-- PASSAGE FOR REVIEW --
======

We all have bad days, miscommunications, distracting thoughts, missed guesses as to the speed or intentions of others. We find ourselves in situations that are unfamiliar and have to stop to figure out what to do, where to go, how to adjust.

Children don’t always do what their grown-ups say. Grown-ups don’t always read signs or know trail etiquette. Some pets are perfectly trained and others lead their owners around and around. Some groups are trying to negotiate a perfect storm of these things, or not thinking outside the conversation they’re having.

You didn’t expect the trail to narrow without warning right after a 90 degree turn, where the kids (and adults) like to watch through the grates as cars pass overhead, just at the grassy shoulder turns to rip-rap made of 2 ft stones? (Haynes Bridge Overpass in Alpharetta). There are a few distracting things inside that pretty short distance. They sometimes cause people to crowd and linger in the space.

It isn’t reasonable to assume that all trail users can hear cyclists or other people with wheels call their pass, even when they don’t have their ears stuffed or covered with audio devices.

People turn around, or step into a piece of trash to pick it up without looking or warning just as cyclists or skaters come up beside them. Faster trail users can’t reliably guess the age or mobility of slower trail users in a split second as they pass, especially on a curve. At some point anyone with wheels is going to be closer and faster than some of those without are comfortable having them.

======

-- EXCERPTED DATA --
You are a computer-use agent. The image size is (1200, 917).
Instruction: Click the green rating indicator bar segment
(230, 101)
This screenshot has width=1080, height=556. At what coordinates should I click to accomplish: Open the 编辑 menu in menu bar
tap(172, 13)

======

-- TASK GOAL --
Copy the stretch of the passage on trail etiquette from "It isn’t reasonable" through "with audio devices.", switching "audio devices" to "headphones".

-- RESPONSE TO THE TASK --
It isn’t reasonable to assume that all trail users can hear cyclists or other people with wheels call their pass, even when they don’t have their ears stuffed or covered with headphones.